For this week's reading, I found the positive outlook of Yochai Benkler quite refreshing. He examines the ways that new communication technologies promote increased freedom in the production of media and less dependence on the market to create media. In the past 15 years, the way we organize information production has radically changed. New developments in ICTs, especially that of the internet, have brought about structural change that goes to the core of how liberal markets and liberal democracies function together. These ICT developments coupled with changes in social production practices as well as changes in economic organization have created new opportunities for how we make and exchange information, knowledge and culture. Media production by individuals and by cooperative efforts comprised of individuals and other non-market based organizations is increasing dramatically in diverse areas of production from software development to investigative reporting. Thus, individuals are now able to take more active roles in the new information environment than in the industrial economy of the last century.

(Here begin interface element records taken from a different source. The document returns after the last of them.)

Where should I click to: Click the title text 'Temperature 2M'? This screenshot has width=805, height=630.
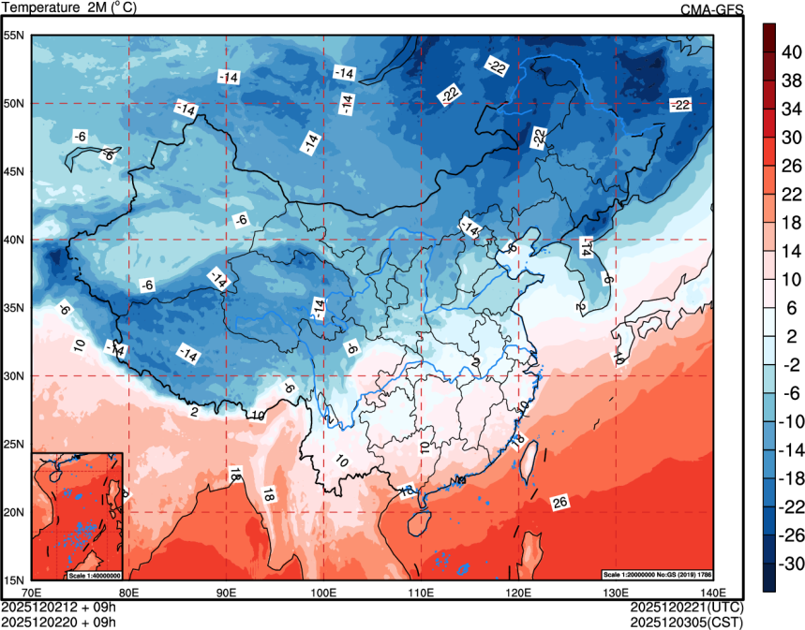(56, 7)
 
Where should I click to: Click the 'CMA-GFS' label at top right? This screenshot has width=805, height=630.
(711, 9)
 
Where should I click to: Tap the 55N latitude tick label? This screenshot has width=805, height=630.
(14, 36)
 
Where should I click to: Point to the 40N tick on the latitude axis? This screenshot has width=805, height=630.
(14, 240)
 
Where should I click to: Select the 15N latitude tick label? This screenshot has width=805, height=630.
(14, 579)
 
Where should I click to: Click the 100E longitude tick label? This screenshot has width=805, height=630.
(323, 593)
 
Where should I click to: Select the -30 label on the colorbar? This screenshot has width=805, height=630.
(793, 564)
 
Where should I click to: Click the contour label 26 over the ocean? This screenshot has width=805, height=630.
(560, 504)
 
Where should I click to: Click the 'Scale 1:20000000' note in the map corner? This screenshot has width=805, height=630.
(660, 574)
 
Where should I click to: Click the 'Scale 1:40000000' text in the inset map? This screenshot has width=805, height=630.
(94, 574)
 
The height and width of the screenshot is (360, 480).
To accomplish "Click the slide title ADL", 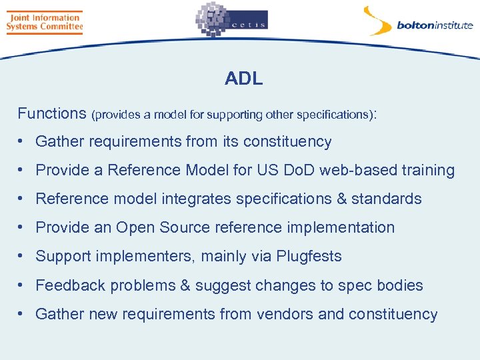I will pos(243,79).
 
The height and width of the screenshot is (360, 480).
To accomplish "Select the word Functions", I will pos(52,113).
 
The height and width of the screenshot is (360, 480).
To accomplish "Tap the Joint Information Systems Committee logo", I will pos(44,22).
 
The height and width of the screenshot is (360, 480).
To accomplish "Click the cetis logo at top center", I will pos(231,20).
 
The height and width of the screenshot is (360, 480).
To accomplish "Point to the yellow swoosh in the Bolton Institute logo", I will pos(377,20).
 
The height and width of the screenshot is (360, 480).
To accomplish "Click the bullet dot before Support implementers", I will pos(22,257).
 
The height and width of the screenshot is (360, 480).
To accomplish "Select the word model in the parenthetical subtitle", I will pos(170,115).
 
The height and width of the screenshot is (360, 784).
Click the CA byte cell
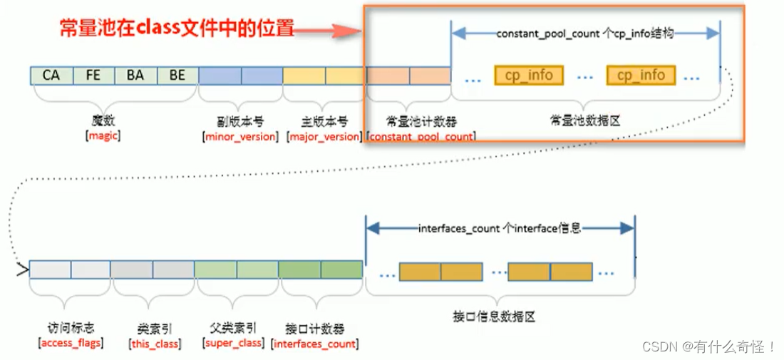[x=51, y=75]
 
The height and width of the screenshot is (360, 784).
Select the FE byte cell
[x=93, y=75]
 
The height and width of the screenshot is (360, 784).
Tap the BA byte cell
[x=135, y=75]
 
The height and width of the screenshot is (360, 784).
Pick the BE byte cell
[x=177, y=75]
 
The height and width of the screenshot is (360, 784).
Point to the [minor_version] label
[x=240, y=136]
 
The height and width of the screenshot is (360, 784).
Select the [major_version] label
[x=324, y=136]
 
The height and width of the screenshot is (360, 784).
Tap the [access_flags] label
[x=69, y=344]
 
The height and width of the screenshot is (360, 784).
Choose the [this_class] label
[x=154, y=344]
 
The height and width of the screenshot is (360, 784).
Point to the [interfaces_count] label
[x=314, y=344]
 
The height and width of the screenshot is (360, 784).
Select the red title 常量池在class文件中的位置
[x=177, y=29]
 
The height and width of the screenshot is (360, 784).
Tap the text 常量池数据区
[x=585, y=121]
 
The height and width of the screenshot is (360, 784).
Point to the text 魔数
[x=103, y=121]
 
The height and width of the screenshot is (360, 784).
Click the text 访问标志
[x=68, y=329]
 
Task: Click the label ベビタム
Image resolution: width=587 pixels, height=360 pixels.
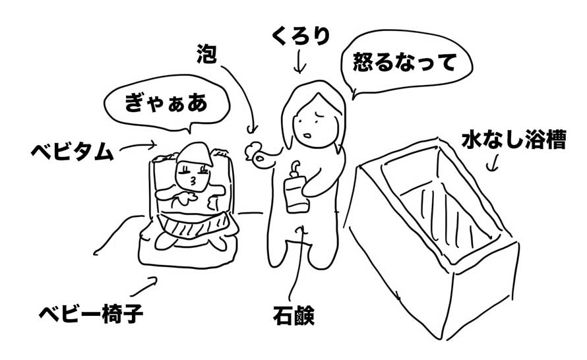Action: point(72,152)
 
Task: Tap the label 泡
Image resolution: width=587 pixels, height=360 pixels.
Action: point(206,53)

The rise in influence of individuals and cooperative non-market media production threatens the historical giants of the industrial information economy, media corporations. Benkler sees the increasing number of laws and institutions being put in place to regulate media production (from copyright laws to rules for registering domain names) as the greatest danger to individuals' freedom and active, critical participation in liberal democratic society.

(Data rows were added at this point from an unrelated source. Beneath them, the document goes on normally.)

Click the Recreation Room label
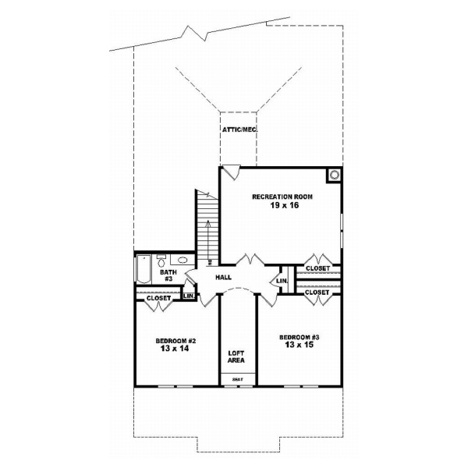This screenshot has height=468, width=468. tap(282, 197)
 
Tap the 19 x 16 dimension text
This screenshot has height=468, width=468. tap(282, 207)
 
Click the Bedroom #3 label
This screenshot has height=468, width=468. tap(299, 338)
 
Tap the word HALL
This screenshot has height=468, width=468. tap(224, 276)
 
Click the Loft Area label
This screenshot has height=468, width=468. tap(237, 356)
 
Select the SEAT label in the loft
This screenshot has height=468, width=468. tap(237, 379)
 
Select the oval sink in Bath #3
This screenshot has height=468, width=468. tap(183, 261)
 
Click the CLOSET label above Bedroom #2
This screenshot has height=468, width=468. tap(158, 297)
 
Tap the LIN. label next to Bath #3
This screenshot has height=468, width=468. tap(188, 296)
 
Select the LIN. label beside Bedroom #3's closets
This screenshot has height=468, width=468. tap(282, 281)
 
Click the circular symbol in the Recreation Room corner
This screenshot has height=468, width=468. tap(334, 175)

The outcome of these tensions between non-market media production and market-based producers will significantly affect how we as individuals learn what is going on in the world and to what extent and in what forms we will be able to affect how the world is seen.

1 comment:

  1. "Optimism" is the same word that came to my mind when I was reading Benkler today. But I wish he'd addressed ownership issues a little more, since so many of the technological tools individuals and non-market organizations use to communicate are owned by transnational corporations. That said, Benkler's outlook was definitely peppier than McChesney's, maybe because he focuses on individuals as active participants in information and culture creation/distribution, whereas McChesney seems to look at us as slack-jawed dupes, gaping at the flickering screen and whatever Rupert Murdoch flashes on it to stupify and sedate us. Have you ever read "Infinite Jest"? I've got some serious issues with David Foster Wallace in general, and that book in particular, but there's one image in it that keeps popping into my mind lately--namely, an entertainment product so captivating that everybody who watches it dies because it's so mesmerizing they neglect the rudiments of human survival. McChesney may have embraced the symbollism, but I think Beckler (and Castells and Ronfeldt and Arquilla, for that matter) give the audience a little more credit.